Outside of Zach De La Rocha, I don’t think there exists a more passionately political figure in music than Serj Tankian, front man of the long dormant System of a Down (how dormant? Serj is now two solo albums away from matching the band’s entire catalogue). He’s founded an activist group with former Rage Against the Machine guitarist Tom Morello and never misses a moment, be it at concerts or on the Internet, to share his views on global events, government policy, and corporate culture. His newest album Harakiri stands to be a polarizing work, as much manifesto and the work of a maestro, and your personal enjoyment will most likely hinge heavily on just how much you side with Serj’s unique view of global politics.

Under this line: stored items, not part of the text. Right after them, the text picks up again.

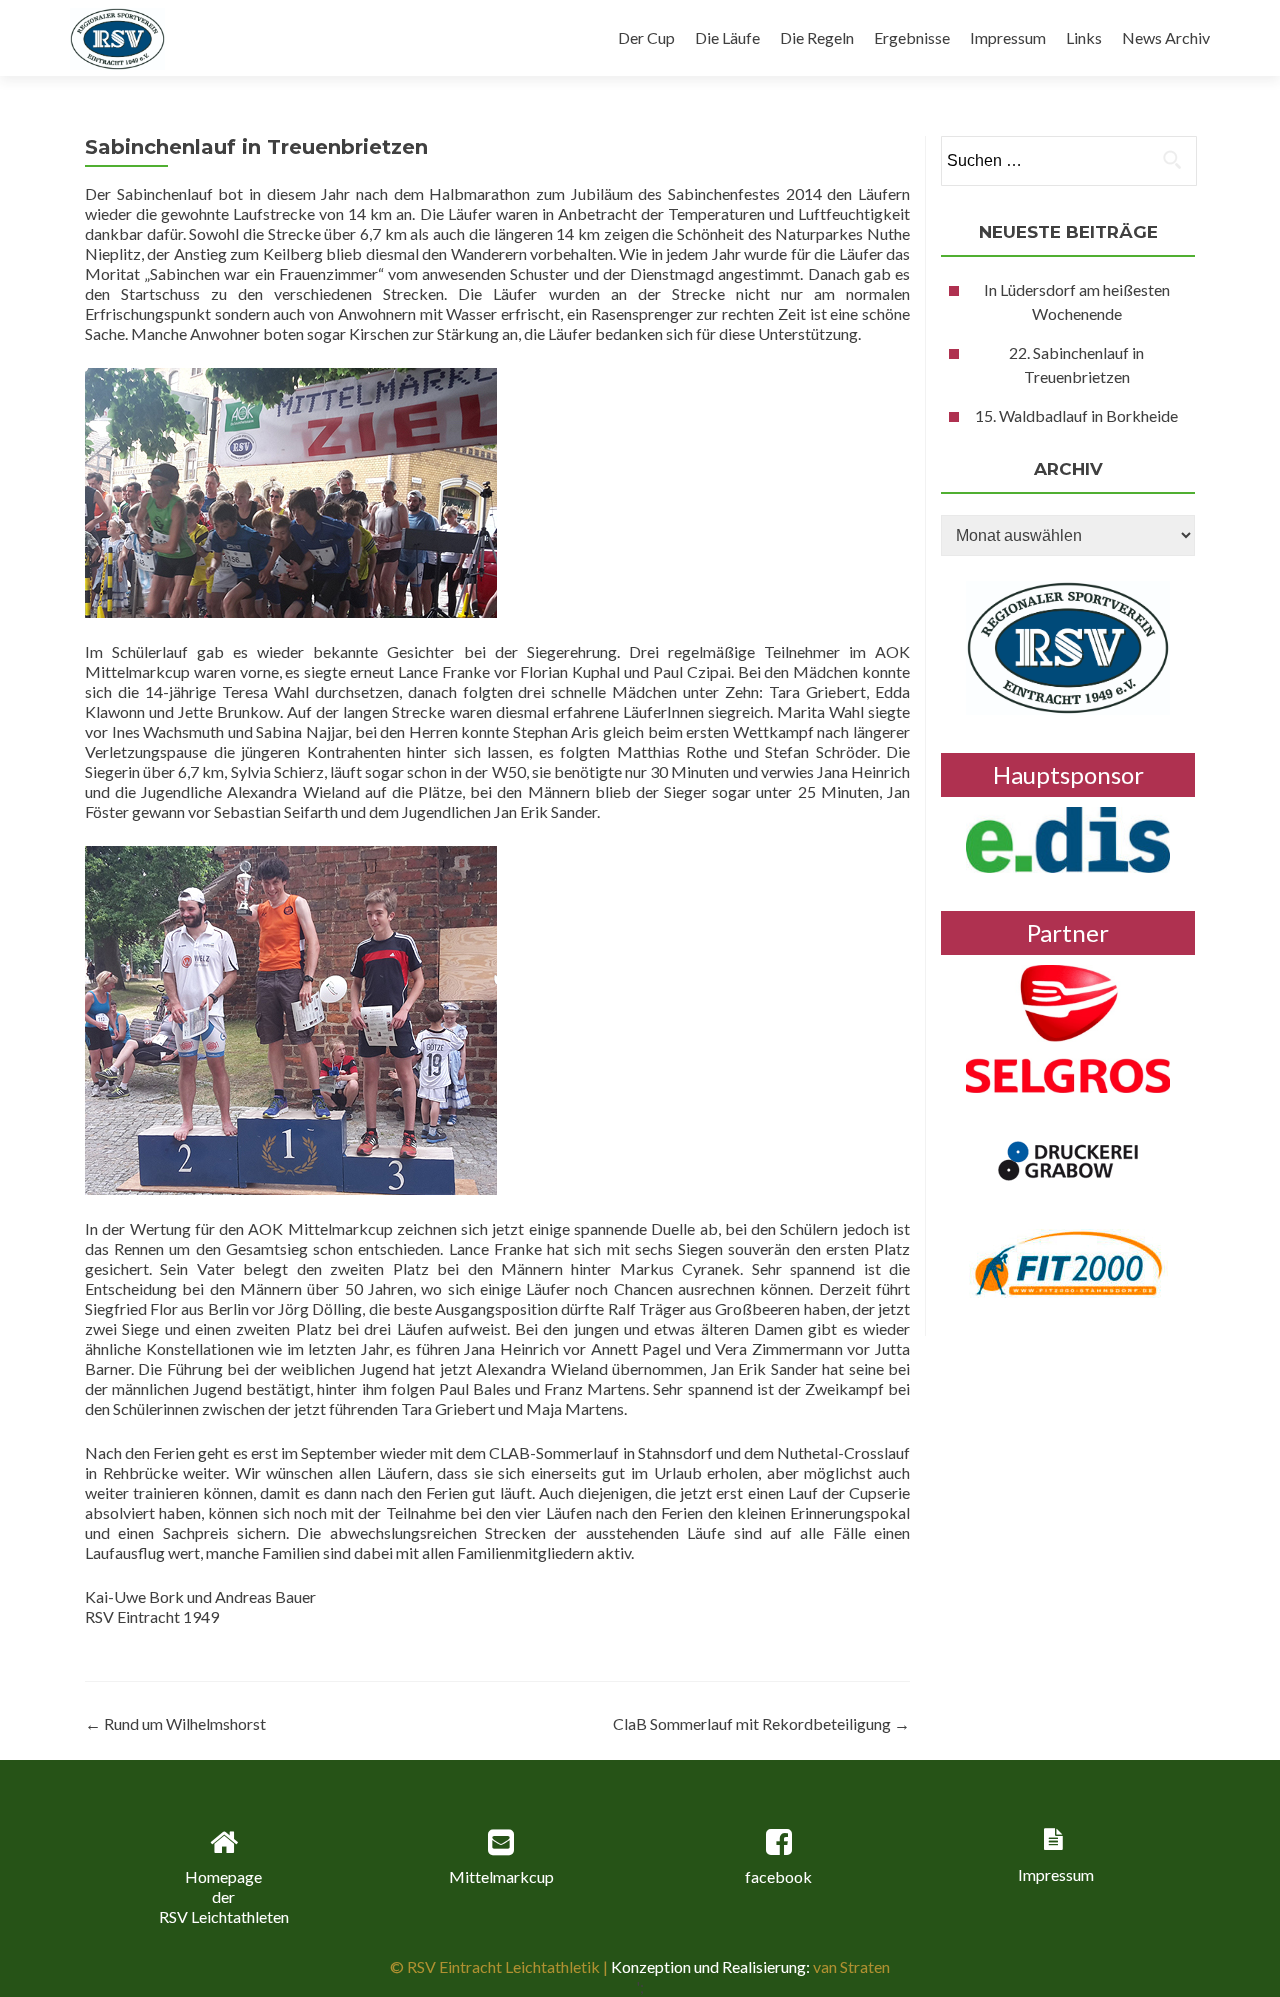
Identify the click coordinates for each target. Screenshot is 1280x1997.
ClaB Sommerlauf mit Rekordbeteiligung (761, 1723)
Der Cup (646, 37)
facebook (778, 1876)
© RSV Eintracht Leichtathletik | (500, 1966)
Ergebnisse (912, 37)
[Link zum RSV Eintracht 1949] (1068, 645)
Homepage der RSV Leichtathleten (224, 1896)
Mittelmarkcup (501, 1876)
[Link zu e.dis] (1068, 837)
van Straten (850, 1966)
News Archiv (1166, 37)
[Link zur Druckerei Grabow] (1068, 1158)
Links (1084, 37)
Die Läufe (727, 37)
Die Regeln (817, 37)
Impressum (1008, 37)
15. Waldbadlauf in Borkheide (1076, 415)
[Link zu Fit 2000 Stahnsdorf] (1068, 1260)
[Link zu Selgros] (1068, 1026)
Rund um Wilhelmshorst (175, 1723)
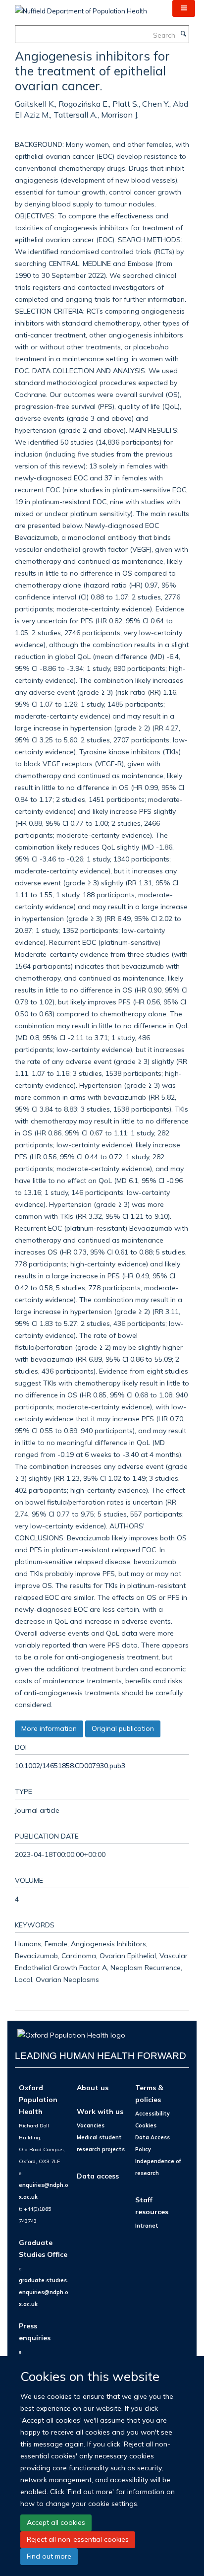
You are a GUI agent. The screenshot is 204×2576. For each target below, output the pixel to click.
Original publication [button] (123, 1728)
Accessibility (152, 2113)
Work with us (100, 2111)
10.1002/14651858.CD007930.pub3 (70, 1765)
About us (92, 2087)
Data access (98, 2176)
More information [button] (49, 1728)
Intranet (146, 2225)
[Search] (183, 34)
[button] (183, 8)
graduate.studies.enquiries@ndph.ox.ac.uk (43, 2292)
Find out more (49, 2556)
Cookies (145, 2125)
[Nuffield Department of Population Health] (81, 7)
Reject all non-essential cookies (78, 2539)
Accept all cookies (56, 2522)
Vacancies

That’s not to say the album doesn’t offer anything from a musical standpoint. Serj has been steadily expanding away from the sound of his former band after his first solo album, and Harakiri finds him at his most diverse. “Ching Chime” sounds like the background to a Bollywood film, with a great exotic groove and a driving sitar riff, even if the lyrics are so stream of consciousness, inscrutable, and shackled to rhyming with “chime” that they detract from the overall package. “Occupied Tears” and “Deafening Silence”, with their brooding synths, sound rather Depeche Mode, and several tracks feature a rough, drum heavy punk sensibility, even if they rely on SOAD’s tried and true “loud, soft, loud, soft” dynamics.

But the lyrics, for the most part, are surprisingly blunt, and every single track tackles some facet of the political climate, from the dire (global warming and the environment on “Cornucopia”) to the domestic (American ignorance on “Uneducated Democracy”) to the mundane (celebrity obsession on “Reality TV”). The later, with its wink and nod take and winding sitar, stands out as one of the albums highlights, if only for the lines “I abhor the whore who calls herself reality, reality TV” and “Nipples / Tongues / Testical juice”. “Cornucopia” also excels with its echoing arpeggios and mix of bewildering lyrics (“Kiss an ugly turtle and make it cry”) with a crowbar to the head chorus (“We fuck the earth and don’t know why it cries”).

Despite the musical variety, however, the album tends to blend together past the mid-point, and while Serj has a talent to avoid coming off as preachy even at his most political, it’s hard to not feel a bit talked down to after listening to 45 minutes of political protest, especially when it’s this direct. Looking at the political climate of today versus that of the 2007 when he released Elect the Dead, I can understand the sense that we’re past the point of subtlety, but I find Serj’s approach on tracks like “Empty Walls” from Elect the Dead to be more effective, thanks to their reliance on more slant truth (and brilliantly subversive music videos).

I still enjoyed Harakiri; Serj’s sweeping arrangements still impress, and the album’s not without a few gems. But the overall product could have done with more of Serj’s unique poetic voice and less directness, even if I do agree with a lot of what he’s saying. Fans of Serj (and to a lesser extend SOAD) will want to check it out for sure, but those with an aversion to political rock or Serj’s previous works aren’t going to find much to like here.